The monitors were part of a package of peripherals that also included mice and keyboards won by the team in a national contest mounted by the Tilley clothing company, best known for its hats.

“They ran a competitive game within their app, with solo and school competitions, sort of a zombie-killing game,” Isaac said. “The top 10 schools that killed the most zombies won these prizes.”

Killing those zombies is going to help the team move forward in its other endeavors, which include sharpening its game in the team sports Overwatch and CS:GO.

Overwatch is a typical multi-player team esport, in which six players choose from three categories of roles and work together to overcome the opposing team. CS:GO — which stands for Counter Strike: Global Offensive — is another such game. The MHS team has developed proficiency at both, and in the Overwatch league finished 26th out of 92 schools this year, Isaac said.

“Most of the games are team-based, and the players develop teamwork skills, learning how to rely on each other, with different roles for each player. It’s mounted on our ability to work together, it’s team-oriented, and adaptability is crucial,” he said. “As we progress, we’ll see if we can move on to the national qualifiers. The prizes can include scholarships, equipment and facilities.”
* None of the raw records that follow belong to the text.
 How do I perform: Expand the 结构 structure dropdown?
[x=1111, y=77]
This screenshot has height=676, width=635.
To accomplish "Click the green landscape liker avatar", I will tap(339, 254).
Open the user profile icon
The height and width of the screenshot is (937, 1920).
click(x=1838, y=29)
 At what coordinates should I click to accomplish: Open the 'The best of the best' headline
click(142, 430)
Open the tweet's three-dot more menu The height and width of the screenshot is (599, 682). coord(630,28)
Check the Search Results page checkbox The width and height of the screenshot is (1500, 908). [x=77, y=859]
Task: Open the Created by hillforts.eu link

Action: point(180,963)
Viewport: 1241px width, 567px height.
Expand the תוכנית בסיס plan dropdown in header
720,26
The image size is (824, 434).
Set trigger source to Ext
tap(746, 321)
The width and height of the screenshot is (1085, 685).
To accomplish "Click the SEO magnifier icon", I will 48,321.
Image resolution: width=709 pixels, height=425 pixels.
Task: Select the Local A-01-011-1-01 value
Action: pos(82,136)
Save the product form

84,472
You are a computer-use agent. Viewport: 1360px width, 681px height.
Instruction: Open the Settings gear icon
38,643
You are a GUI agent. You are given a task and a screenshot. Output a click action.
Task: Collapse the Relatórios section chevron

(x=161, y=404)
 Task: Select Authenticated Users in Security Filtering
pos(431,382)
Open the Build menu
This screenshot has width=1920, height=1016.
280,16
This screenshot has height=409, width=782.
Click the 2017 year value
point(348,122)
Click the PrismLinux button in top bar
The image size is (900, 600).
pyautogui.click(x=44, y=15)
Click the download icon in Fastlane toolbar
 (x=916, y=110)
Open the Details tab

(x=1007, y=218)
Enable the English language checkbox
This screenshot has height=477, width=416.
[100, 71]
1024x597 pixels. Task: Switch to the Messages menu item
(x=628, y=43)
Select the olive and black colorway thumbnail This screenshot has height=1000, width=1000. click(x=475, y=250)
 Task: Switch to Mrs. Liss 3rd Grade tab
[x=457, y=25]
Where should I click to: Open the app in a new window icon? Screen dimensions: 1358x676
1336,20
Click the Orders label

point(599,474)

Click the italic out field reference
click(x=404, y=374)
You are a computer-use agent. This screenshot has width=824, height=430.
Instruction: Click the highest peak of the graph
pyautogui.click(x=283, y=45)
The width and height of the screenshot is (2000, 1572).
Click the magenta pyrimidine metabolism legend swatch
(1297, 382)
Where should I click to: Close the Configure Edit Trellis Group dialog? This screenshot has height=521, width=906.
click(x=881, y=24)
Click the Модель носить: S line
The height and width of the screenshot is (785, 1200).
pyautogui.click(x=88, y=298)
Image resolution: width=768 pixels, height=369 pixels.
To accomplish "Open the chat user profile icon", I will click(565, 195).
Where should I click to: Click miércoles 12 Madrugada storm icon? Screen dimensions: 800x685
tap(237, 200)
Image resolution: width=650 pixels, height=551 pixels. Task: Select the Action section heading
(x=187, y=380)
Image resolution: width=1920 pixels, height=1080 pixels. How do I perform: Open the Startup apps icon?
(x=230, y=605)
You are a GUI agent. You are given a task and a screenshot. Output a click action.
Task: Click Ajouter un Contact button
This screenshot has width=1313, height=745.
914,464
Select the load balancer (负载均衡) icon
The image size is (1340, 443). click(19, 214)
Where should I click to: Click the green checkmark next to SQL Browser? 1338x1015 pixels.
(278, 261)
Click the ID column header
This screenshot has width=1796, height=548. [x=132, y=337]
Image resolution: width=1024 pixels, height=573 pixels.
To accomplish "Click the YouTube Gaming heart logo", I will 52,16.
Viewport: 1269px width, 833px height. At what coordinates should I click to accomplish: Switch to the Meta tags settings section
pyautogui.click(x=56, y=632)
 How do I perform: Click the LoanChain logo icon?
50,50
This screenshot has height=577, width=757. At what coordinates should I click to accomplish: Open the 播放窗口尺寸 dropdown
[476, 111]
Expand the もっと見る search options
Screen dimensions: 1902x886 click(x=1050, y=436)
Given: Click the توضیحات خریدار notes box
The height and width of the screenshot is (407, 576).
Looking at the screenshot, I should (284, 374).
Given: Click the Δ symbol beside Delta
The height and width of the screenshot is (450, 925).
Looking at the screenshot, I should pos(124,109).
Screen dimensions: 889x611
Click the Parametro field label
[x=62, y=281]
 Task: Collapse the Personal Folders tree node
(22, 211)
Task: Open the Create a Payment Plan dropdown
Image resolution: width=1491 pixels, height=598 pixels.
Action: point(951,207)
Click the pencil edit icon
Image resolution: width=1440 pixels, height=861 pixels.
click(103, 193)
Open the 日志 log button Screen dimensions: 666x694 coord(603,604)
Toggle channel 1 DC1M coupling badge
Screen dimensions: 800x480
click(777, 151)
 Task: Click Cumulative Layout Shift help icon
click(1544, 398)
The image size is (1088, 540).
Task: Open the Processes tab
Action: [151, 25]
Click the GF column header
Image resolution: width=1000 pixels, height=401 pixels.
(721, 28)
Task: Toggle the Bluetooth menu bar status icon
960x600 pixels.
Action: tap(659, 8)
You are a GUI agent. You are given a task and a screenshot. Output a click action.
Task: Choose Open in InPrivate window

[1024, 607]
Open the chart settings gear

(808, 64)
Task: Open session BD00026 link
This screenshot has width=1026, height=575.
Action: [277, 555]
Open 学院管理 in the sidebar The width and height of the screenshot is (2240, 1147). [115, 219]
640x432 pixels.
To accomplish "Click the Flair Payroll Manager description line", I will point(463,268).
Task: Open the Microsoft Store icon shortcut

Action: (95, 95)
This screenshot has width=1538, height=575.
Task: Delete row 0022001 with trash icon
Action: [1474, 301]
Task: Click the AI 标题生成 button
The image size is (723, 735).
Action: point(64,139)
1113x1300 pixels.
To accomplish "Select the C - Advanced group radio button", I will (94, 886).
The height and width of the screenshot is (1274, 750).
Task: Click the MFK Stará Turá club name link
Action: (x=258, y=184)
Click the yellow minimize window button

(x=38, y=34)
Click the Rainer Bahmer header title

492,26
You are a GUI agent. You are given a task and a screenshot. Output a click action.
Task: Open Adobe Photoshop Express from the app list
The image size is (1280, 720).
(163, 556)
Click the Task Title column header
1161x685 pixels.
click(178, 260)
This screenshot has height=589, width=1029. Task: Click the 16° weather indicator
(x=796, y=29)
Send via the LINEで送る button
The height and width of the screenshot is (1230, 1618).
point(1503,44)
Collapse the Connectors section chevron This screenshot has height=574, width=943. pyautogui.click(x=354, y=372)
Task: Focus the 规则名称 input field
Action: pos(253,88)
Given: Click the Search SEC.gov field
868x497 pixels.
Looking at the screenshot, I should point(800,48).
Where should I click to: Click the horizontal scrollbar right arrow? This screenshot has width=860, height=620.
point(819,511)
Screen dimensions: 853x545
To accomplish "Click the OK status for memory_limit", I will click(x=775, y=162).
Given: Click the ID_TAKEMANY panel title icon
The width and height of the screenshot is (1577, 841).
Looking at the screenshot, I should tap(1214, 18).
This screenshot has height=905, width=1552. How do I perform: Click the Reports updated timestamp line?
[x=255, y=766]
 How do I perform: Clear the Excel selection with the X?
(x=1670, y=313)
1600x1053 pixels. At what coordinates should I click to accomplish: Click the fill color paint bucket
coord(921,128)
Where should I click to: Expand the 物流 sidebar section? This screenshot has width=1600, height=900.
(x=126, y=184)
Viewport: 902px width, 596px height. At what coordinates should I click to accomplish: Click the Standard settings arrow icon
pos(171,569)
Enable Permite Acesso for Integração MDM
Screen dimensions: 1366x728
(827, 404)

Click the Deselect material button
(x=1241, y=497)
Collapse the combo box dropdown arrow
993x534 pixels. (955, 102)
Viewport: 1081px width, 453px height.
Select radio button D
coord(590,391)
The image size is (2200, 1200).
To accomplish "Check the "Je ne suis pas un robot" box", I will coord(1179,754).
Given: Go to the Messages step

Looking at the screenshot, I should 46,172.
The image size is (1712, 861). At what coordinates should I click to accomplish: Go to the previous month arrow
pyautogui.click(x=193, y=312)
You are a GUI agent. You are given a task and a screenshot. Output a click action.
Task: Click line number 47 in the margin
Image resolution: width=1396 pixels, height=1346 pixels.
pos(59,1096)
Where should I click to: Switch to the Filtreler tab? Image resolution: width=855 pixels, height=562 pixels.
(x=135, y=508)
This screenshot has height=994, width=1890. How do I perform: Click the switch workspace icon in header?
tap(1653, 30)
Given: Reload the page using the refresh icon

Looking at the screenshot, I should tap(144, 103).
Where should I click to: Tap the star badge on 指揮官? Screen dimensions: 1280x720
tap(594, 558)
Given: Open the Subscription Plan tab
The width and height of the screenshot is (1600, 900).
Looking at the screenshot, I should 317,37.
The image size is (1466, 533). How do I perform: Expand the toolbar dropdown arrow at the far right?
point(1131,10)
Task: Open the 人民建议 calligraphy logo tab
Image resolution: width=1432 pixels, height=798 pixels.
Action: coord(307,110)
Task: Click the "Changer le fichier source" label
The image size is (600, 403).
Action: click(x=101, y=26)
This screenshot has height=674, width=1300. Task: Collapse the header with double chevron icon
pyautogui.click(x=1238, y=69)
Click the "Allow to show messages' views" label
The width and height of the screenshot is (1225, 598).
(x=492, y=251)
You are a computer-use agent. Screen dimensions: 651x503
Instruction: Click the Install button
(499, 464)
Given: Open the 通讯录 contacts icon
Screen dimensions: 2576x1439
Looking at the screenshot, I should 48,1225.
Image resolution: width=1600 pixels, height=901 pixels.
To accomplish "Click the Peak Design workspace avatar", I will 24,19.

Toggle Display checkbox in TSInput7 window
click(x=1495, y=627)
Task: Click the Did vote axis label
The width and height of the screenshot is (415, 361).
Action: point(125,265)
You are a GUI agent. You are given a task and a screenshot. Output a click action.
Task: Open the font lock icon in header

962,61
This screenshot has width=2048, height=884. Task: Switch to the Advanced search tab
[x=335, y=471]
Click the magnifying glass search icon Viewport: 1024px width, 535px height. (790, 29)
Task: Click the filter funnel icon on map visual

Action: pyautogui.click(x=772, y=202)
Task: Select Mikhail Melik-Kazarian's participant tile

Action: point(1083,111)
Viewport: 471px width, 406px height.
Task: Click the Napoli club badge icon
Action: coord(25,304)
The games take place weekly during two eight-week seasons, he said, and like athletic contests start at a specific time. The games can take from half an hour to 90 minutes.

“These new monitors and peripherals will help us build endurance,” he said.

The team is now seeking the core of their playing platform: gaming-level computers.

“Now that the team is established, we’re writing grant applications, looking for sponsors,” he said. “We’re also trying to recruit more players.”

Many of the prospective players need to fit the gaming times into schedules already crowded with other after-school activities, including athletics, he said.

Ron Warner, who also has served as assistant basketball coach, said the team is on track for success.

“These teams and students did a quality job, participating on a weekly basis. The goal is to have this facility so the players can practice and improve their soft skills, like critical thinking and camaraderie,” he said.

Marietta High School principal Chad Rinard sees merit in the project.

“Isaac has really been passionate about this, he even got his dad to coach the team,” Rinard said. “Like other sports, there’s a minimum GPA the student needs to maintain, and that creates an incentive for some of the students to do better. Our goal is to create a room that can be used as an esports arena.

“It’s another way to reach kids, for them to learn to collaborate with a group, and it’s another thing that they can look forward to doing at the end of the day,” he said.